Excerpt to read:

** start **

# Any ideas?



## aliciawake (Jun 21, 2011)

I found this picture of a piece Elizabeth Taylor wore in Cleopatra and would love to knit something like it. Any ideas?


----------



## sandyP (Jun 20, 2012)

What about something like this 
http://library.ravelry.com/Izzy/63899/In_the_pink_stole_pattern_20100824.pdf?AWSAccessKeyId=AKIAJNNSUP6J3RN4WZYQ&Expires=1359772596&Signature=V6waa7AKQgBsYkTRx7r%2F35MqyFU%3D


----------



## aliciawake (Jun 21, 2011)

yep, i'm thinking that one or the wings of peace in a gold silk:

http://www.ravelry.com/patterns/library/anna-baltzer-wings-of-peace


----------



## Norma B. (Oct 15, 2012)

aliciawake said:


> I found this picture of a piece Elizabeth Taylor wore in Cleopatra and would love to knit something like it. Any ideas?


OH WOW! That would be a challenge, but I'll bet someone with a ton of knitting experience could figure out a stitch pattern to accomplish this. I could think of a way to do some of it, but not sure how you'd work the little short "feathers" that would need to be some kind of scallops. Can't wait to see it!!


----------



## sandyP (Jun 20, 2012)

aliciawake said:


> yep, i'm thinking that one or the wings of peace in a gold silk:
> 
> http://www.ravelry.com/patterns/library/anna-baltzer-wings-of-peace


They are both nice patterns, I would do the one that reads better and easier to knit


----------



## Etoile700 (Oct 31, 2012)

It looks like a Wingspan I think that is the name of some kind of shawl.


----------



## Cathryn 2ed (Feb 1, 2011)

Oh I think you could do it. Play with it for a while. I think the center back section might be worked with small needles and by increasing the size of the needles as well as the number of stitches you could get a good spread.


----------



## GardenGirl (Apr 23, 2011)

I can see why it inspires us to think "knitted shawl" but I think it's pleated fabric, possibly silk. It looks like there are three main pieces, with a seam/dart also at the center of the middle section. The darker lines may have been hand painted or stenciled...


----------



## Norma B. (Oct 15, 2012)

** end **

Raw data:
** start **

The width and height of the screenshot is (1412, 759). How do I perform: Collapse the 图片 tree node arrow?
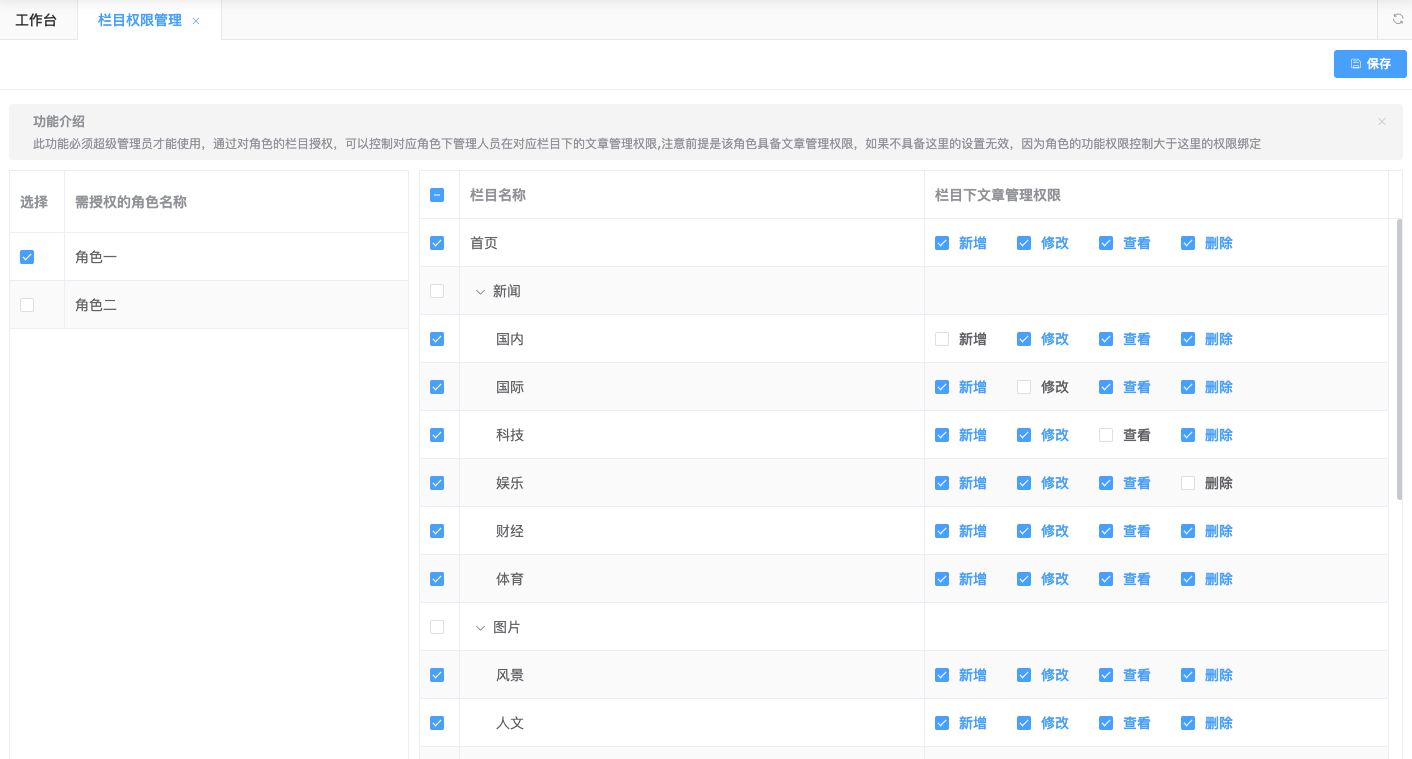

** end **

Task objective: Continue the forum thread above about knitting a piece like the one Elizabeth Taylor wore in Cleopatra, picking up from the point where it stops.

Expected answer:
GardenGirl said:


> I can see why it inspires us to think "knitted shawl" but I think it's pleated fabric, possibly silk. It looks like there are three main pieces, with a seam/dart also at the center of the middle section. The darker lines may have been hand painted or stenciled...


I expect you're right about it being silk pleats, but it could be translated to knitting with some patience. Wouldn't it be fun to try? :thumbup:


----------



## GardenGirl (Apr 23, 2011)

Norma B. said:


> GardenGirl said:
> 
> 
> > I can see why it inspires us to think "knitted shawl" but I think it's pleated fabric, possibly silk. It looks like there are three main pieces, with a seam/dart also at the center of the middle section. The darker lines may have been hand painted or stenciled...
> ...


Oh yes!!! It would be splendid in a fine metallic rayon. Rayon would give a nice fluid drape. I could imagine the small scalloped "feathers" being crocheted and the elongated "feathers" being knit...Someone will take up the challenge!


----------



## Norma B. (Oct 15, 2012)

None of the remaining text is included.